- **PASSAGE SHOWN**:

Carlo is soon invited to London by the young Alexandra Lerris (Elsa Zylberstein). Handel's Covent Garden opera house is bankrupting the nearby Opera of the Nobility, sponsored by the Prince of Wales and run by Carlo's old vocal teacher Porpora (Omero Antonutti). In London, Carlo and Riccardo meet Margareth Hunter (Caroline Cellier) and her crippled son Benedict (Renaud du Peloux de Saint Romain). Carlo proposes to her, but she refuses out of respect for her late husband. Carlo begins to realize that Riccardo's highly ornamented compositions lack true artistry; he covets Handel's operas and tries to impress him. Alexandra, who is in love with Carlo, steals some of Handel's music for Carlo to perform. The relationship between the two brothers deteriorates. Searching Riccardo's house for the stolen music, Handel confronts him and sabotages the relationship. Beguiled by Handel, Riccardo reveals (in a flashback-within-a-flashback) that Carlo was a superb singer as a child, and when their father died, the fear of losing that voice prompted him to drug Carlo and castrate him illegally, then promise to compose for him a great opera: "Orpheus."

- **RECORDS SHOWN**:
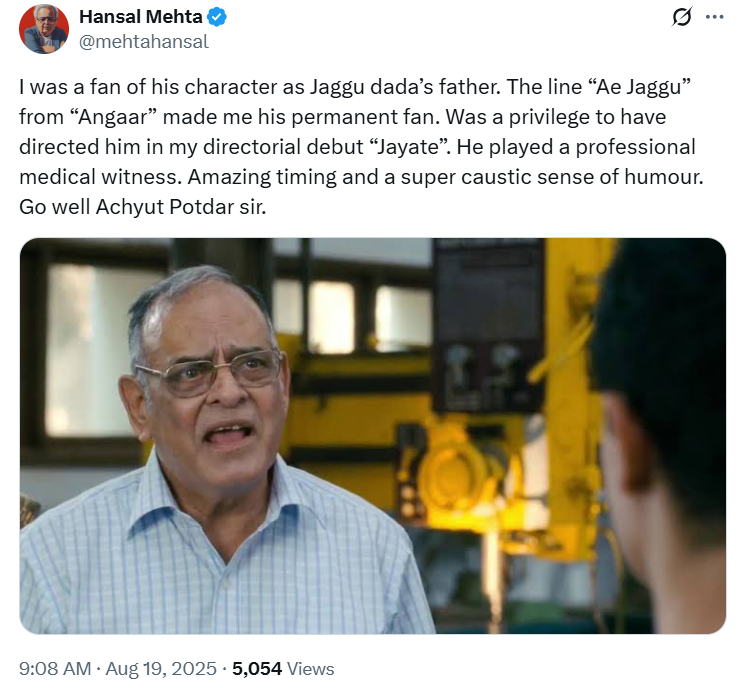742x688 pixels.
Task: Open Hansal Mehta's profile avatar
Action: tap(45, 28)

---

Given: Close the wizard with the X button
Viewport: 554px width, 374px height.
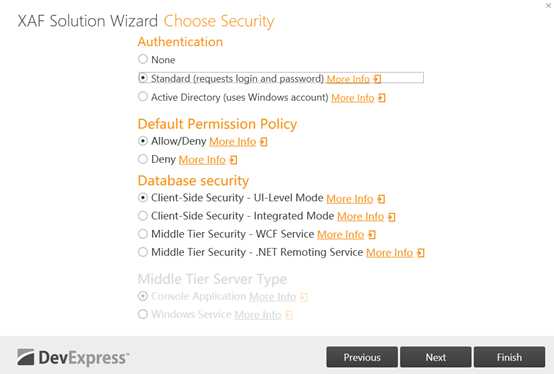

- **PROBLEM TO WORK ON**: Using the plot summary, explain in one to three sentences what drove Riccardo to drug and castrate Carlo.

- **COMPLETED EXERCISE**: Carlo had been a superb singer as a child, and when their father died, Riccardo feared losing that voice. That fear led him to drug Carlo and castrate him illegally.